A inteligência artificial está ocupando um espaço cada vez maior nos estúdios, ou até substituindo completamente o trabalho realizado dentro deles. Um levantamento da SubmitHub identificou sinais de utilização da tecnologia em 38,5% das mais de 1 milhão de músicas analisadas pela plataforma durante julho.
De acordo com os resultados, 23,2% das faixas foram classificadas como totalmente geradas por inteligência artificial. Outros 15,3% dos arquivos apresentaram indícios de áudio artificial posteriormente editado, modificado ou processado por pessoas.
Os números ajudam a dimensionar a presença da IA na produção contemporânea, mas precisam ser interpretados com cautela. O levantamento representa o universo examinado pela ferramenta da SubmitHub e, isoladamente, não comprova que quatro em cada dez músicas efetivamente lançadas em todo o mundo tenham utilizado recursos artificiais.
Plataforma criou detector próprio
Conhecida por intermediar o envio de músicas independentes para curadores de playlists, blogs e veículos especializados, a SubmitHub lançou em junho o SH Labs, sistema desenvolvido para tentar identificar a participação de inteligência artificial em gravações.
A tecnologia avalia características do áudio e indica se uma faixa foi criada integralmente por IA ou se contém elementos artificiais combinados com interferência humana. A ferramenta também passou a ser utilizada por serviços como Bandcamp e Traxsource.
Para Jason Grishkoff, fundador da SubmitHub, a discussão não deve se limitar à proibição desse tipo de produção. O principal desafio, segundo ele, é garantir que o público saiba como a música foi criada.
“Acredito que o caminho para a música feita com IA seja a transparência. As pessoas devem poder decidir por si mesmas se querem ou não interagir com músicas geradas por inteligência artificial”, afirmou.

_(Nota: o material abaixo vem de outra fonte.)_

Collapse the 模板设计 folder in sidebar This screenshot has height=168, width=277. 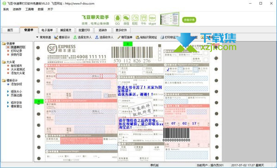[x=4, y=81]
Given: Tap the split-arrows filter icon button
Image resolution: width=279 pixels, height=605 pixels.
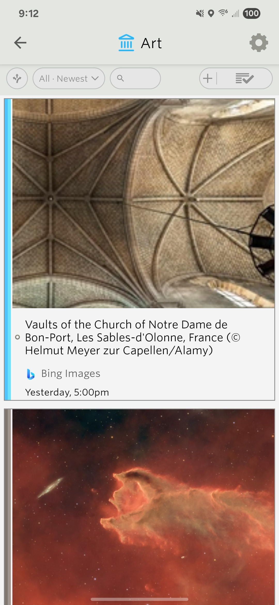Looking at the screenshot, I should [x=17, y=78].
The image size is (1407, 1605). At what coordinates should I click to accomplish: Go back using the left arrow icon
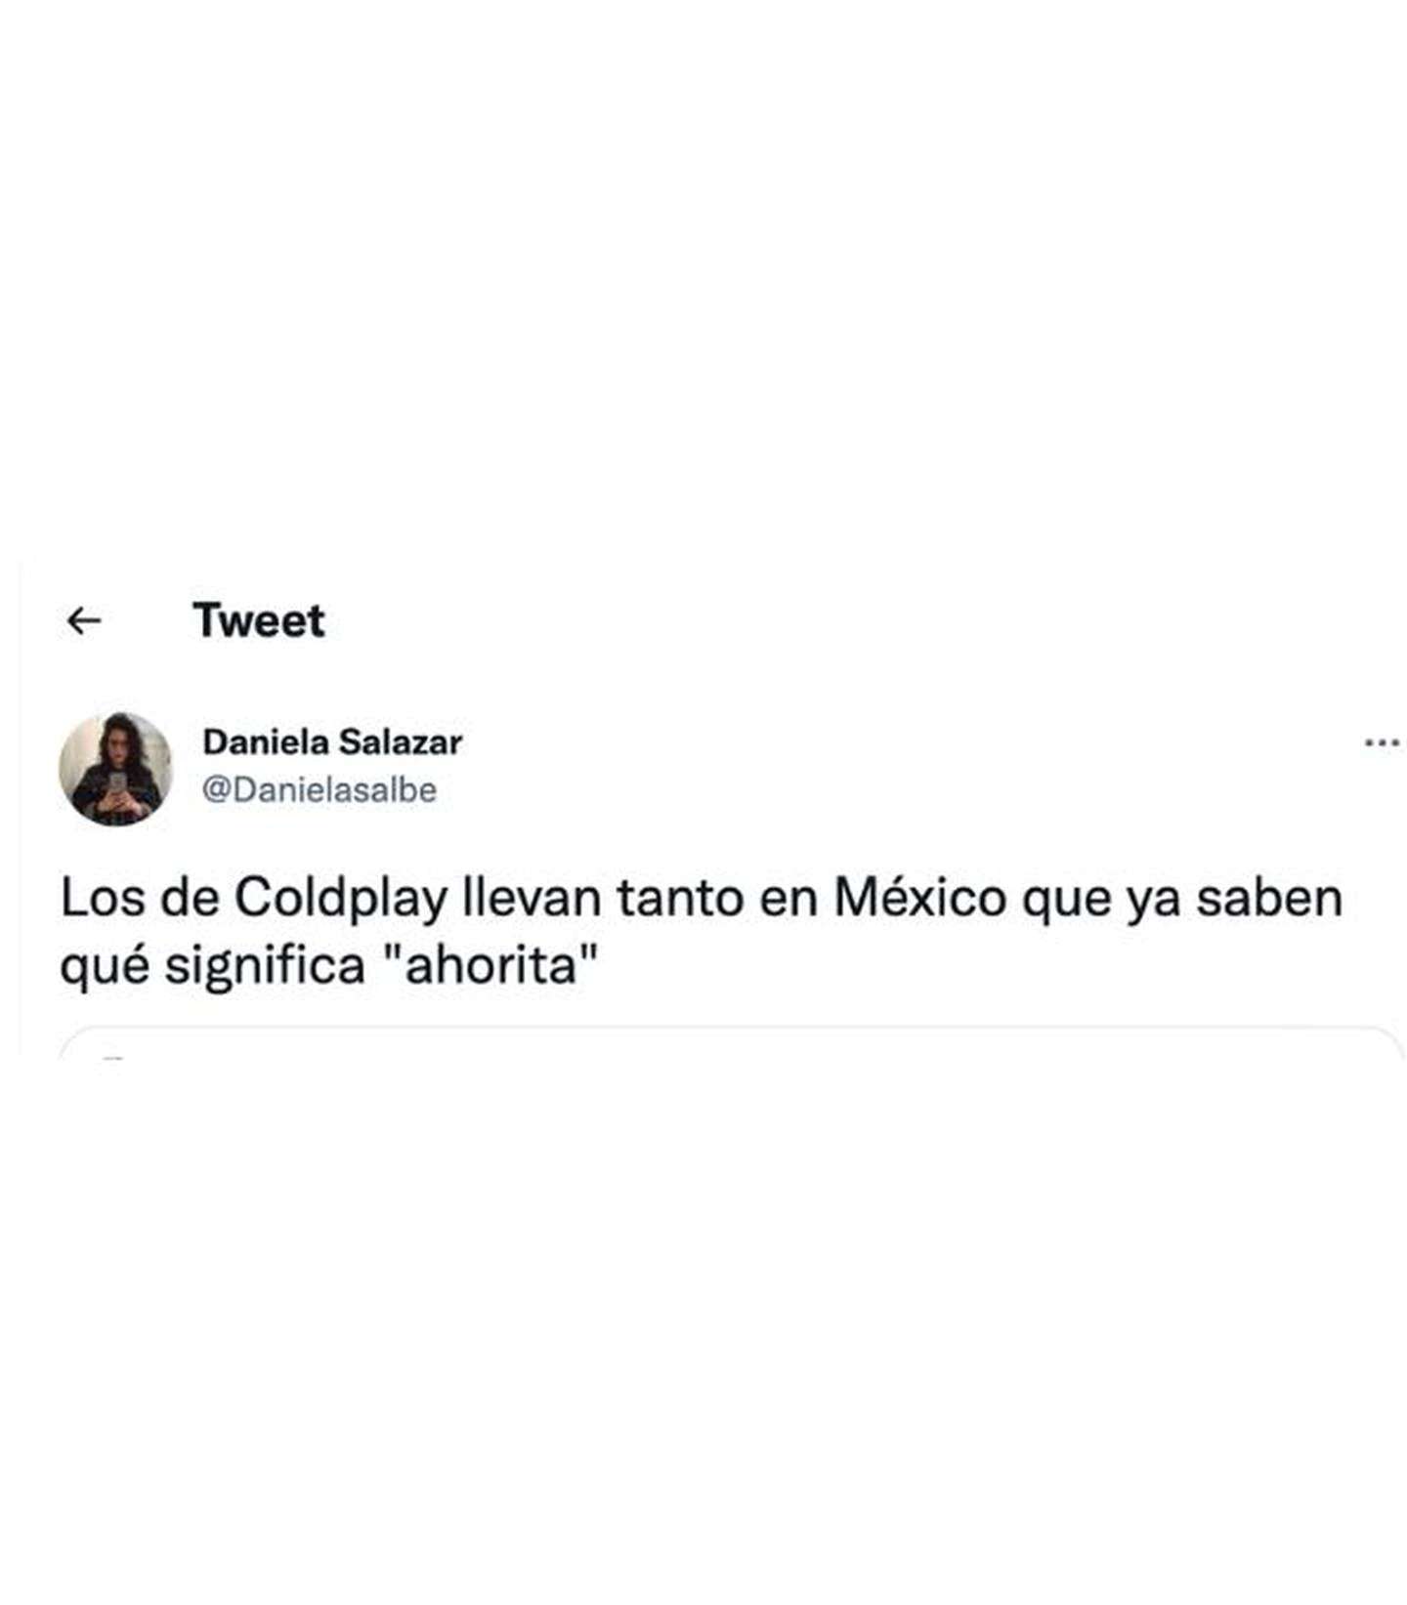tap(84, 620)
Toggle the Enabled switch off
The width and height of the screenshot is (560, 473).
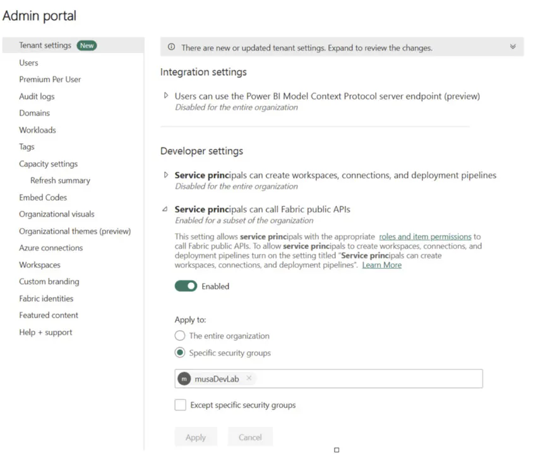pos(186,285)
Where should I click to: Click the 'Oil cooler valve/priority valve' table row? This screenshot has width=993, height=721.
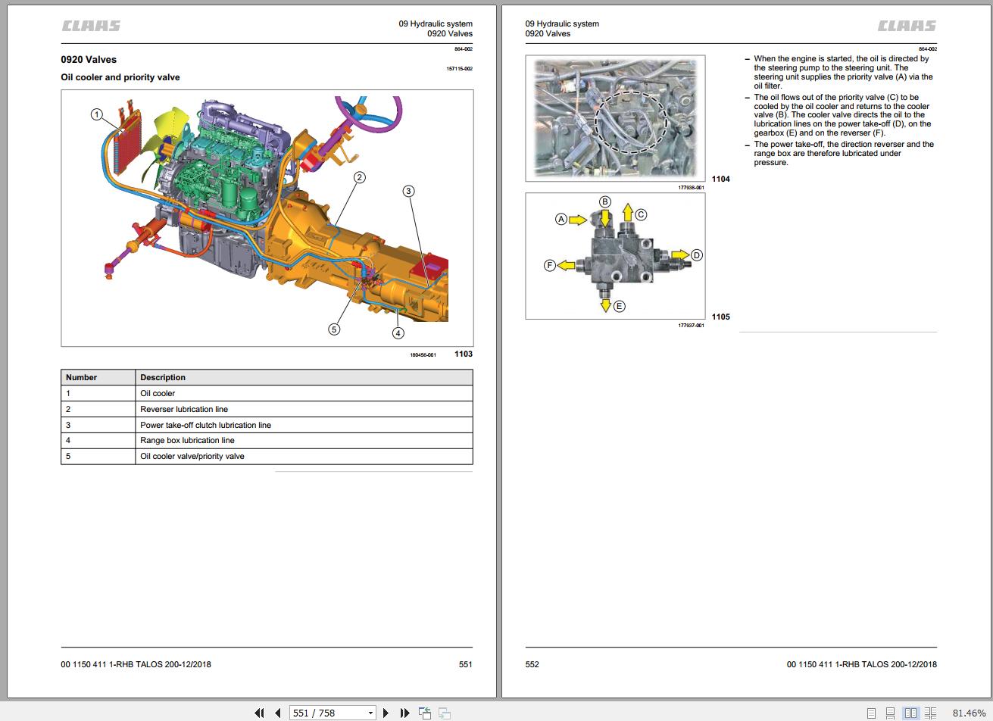tap(267, 457)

Artistas contestam resultados
O próprio levantamento, entretanto, revela as dificuldades de apontar com precisão a origem de uma gravação. Entre os artistas que tiveram músicas classificadas como produzidas com participação de IA ao longo deste ano, 31% negaram ter utilizado qualquer ferramenta do tipo.
A divergência abre duas possibilidades: o detector pode estar produzindo falsos positivos ou parte dos músicos pode não estar revelando o uso da tecnologia. Também existe uma área intermediária difícil de mensurar, pois recursos de correção vocal, separação de instrumentos, mixagem e masterização já incorporam sistemas automatizados nem sempre reconhecidos pelos usuários como inteligência artificial.
Sem uma auditoria externa sobre a ferramenta e sua margem de erro, os percentuais devem ser vistos como indicadores, e não como uma medição definitiva do mercado musical.
Autoria entra no centro do debate
A expansão das faixas artificiais acrescenta novas questões a uma indústria que já discutia remuneração, direitos autorais e a concentração das plataformas digitais. Agora, também será necessário definir o que pode ser apresentado como criação humana e até que ponto o uso de IA precisa ser informado ao ouvinte.
Mais do que anunciar o desaparecimento dos músicos, o levantamento revela uma crise de transparência. Se uma canção pode ser criada, modificada e distribuída sem que sua origem seja esclarecida, o desafio não está apenas em detectar a máquina, mas em reconstruir a confiança entre quem produz, quem publica e quem escuta.